New York Times bestselling author Lili St. Crow thrilled legions of fans with her dark paranormal series Strange Angels. Now she has crafted an evocative update of Snow White, set in a vividly imagined world and populated by unforgettable new characters.
When Camille was six years old, she was discovered alone in the snow by Enrico Vultusino, godfather of the Seven—the powerful Families that rule magic-ridden New Haven. Papa Vultusino adopted the mute, scarred child, naming her after his dead wife and raising her in luxury on Haven Hill alongside his own son, Nico.
Now Cami is turning sixteen. She’s no longer mute, though she keeps her faded scars hidden under her school uniform, and though she opens up only to her two best friends, Ruby and Ellie, and to Nico, who has become more than a brother to her. But even though Cami is a pampered Vultusino heiress, she knows that she is not really Family. Unlike them, she is a mortal with a past that lies buried in trauma. And it’s not until she meets the mysterious Tor, who reveals scars of his own, that Cami begins to uncover the secrets of her birth…to find out where she comes from and why her past is threatening her now.
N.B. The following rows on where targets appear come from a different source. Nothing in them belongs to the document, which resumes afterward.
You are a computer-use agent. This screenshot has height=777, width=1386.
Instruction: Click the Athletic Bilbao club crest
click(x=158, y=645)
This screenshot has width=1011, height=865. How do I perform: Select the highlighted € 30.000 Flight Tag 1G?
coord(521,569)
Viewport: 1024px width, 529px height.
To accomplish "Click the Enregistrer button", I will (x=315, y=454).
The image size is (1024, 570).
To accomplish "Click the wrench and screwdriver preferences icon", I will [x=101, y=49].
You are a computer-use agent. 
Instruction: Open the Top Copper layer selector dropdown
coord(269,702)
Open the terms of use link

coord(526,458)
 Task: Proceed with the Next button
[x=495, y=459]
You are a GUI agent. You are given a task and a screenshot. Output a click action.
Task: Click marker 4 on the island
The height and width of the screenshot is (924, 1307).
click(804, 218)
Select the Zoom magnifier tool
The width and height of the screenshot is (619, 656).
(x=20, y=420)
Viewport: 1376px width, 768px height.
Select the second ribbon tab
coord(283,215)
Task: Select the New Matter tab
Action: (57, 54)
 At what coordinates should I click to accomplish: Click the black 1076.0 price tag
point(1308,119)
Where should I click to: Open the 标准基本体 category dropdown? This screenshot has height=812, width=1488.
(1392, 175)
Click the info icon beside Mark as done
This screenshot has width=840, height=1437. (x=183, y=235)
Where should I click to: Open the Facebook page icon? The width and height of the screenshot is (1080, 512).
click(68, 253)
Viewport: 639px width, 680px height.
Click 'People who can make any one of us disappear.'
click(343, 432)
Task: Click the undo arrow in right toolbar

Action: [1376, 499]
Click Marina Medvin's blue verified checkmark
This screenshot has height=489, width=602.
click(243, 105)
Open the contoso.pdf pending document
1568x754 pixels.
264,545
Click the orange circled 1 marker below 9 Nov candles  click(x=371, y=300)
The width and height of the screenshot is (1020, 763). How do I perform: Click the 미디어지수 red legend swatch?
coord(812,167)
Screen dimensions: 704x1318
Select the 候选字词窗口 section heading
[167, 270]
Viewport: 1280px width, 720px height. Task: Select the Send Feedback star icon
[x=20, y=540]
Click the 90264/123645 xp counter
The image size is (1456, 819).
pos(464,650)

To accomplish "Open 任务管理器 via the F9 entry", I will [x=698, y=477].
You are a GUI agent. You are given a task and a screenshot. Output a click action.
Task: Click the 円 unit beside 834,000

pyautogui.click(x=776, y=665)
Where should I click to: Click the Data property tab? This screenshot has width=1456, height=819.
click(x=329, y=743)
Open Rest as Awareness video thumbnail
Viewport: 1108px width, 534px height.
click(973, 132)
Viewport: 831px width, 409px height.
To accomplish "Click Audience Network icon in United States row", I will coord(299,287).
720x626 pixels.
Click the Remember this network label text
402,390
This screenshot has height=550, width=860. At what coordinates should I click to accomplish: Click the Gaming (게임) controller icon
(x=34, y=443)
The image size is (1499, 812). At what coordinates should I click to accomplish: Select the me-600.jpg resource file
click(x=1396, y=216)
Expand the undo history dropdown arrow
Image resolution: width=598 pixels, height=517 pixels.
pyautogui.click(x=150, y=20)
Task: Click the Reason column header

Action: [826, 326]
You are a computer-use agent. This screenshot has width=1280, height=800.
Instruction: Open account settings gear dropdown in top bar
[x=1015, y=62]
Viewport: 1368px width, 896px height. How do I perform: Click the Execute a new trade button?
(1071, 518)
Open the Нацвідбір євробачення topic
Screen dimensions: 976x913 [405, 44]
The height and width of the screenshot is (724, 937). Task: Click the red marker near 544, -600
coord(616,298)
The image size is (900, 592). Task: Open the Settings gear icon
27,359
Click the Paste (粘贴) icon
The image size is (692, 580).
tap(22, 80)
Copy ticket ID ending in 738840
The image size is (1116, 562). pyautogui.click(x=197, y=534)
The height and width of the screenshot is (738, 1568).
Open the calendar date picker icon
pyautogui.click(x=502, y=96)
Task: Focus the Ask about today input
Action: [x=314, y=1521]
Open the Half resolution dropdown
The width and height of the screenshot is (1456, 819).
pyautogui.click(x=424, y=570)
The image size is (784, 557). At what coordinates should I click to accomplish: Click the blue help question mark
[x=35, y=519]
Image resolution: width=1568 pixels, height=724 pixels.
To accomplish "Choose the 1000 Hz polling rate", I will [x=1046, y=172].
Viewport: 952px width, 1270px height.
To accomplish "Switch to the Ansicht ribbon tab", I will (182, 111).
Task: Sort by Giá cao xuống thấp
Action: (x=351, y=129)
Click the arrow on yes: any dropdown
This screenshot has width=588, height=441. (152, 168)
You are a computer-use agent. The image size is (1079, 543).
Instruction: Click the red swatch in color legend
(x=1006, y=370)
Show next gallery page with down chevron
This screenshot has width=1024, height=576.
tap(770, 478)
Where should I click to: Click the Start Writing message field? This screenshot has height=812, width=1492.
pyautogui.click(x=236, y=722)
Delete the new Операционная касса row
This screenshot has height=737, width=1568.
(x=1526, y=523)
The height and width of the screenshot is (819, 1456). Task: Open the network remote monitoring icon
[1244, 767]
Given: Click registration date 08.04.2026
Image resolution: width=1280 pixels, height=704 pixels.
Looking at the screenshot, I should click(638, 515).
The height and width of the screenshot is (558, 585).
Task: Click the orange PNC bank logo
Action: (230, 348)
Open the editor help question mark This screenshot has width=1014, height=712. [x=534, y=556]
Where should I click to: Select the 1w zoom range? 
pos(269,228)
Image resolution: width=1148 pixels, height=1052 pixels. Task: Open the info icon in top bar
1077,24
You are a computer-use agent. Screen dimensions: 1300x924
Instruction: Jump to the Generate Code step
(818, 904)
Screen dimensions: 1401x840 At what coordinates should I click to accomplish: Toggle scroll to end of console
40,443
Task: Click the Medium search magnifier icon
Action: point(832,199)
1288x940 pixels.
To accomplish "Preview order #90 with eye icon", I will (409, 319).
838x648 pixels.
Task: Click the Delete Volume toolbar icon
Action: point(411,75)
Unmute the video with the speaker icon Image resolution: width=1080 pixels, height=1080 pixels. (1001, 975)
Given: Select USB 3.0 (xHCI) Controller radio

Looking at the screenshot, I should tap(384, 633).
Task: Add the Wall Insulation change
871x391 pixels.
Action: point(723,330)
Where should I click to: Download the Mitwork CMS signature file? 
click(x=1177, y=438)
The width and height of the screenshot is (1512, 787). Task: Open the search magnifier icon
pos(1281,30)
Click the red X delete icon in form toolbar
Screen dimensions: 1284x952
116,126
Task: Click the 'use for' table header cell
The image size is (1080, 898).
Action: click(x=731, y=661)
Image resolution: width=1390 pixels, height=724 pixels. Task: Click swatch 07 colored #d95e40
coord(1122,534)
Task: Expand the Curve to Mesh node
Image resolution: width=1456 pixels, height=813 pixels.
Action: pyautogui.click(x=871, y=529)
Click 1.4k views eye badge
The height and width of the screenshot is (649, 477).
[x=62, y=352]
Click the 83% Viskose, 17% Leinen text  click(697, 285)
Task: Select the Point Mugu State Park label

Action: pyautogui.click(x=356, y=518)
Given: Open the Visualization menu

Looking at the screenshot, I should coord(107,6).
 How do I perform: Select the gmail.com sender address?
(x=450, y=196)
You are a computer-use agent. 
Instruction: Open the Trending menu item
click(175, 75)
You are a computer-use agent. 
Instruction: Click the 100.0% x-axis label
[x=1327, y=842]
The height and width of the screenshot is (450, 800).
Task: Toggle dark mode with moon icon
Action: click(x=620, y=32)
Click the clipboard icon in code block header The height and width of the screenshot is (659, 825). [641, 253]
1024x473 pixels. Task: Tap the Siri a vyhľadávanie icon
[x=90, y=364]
St. Crow (the Strange Angels series) offers a darkly stylized version of Snow White in the first in a planned trio of fairy tale adaptations. As a child, Camille is found in the snow by the rich and powerful Vultusino family, one of seven vampire families who control New Haven. Battered, scarred, and for a time voiceless, she's taken in and raised as one of their own. Turning 16, Cami hears her name whispered from mirrors and suffers nightmares spawned by her forgotten past. The men in her life (loosely parallel to the seven dwarfs) want to protect her, but when Cami's past hunts her down, she has to draw on her own resilience. St. Crow offers a busy mashup of vampires, witches, werewolves, and mutated monsters, but Cami's strange yet vulnerable nature and a sinister undercurrent of danger provide steady intrigue. The author's highly visual storytelling combines fairy tale, horror, and gangster tropes (the Vultusinos are more Corleone than Cullen), yet makes the ubiquitous feel fresh. Ages 12 up.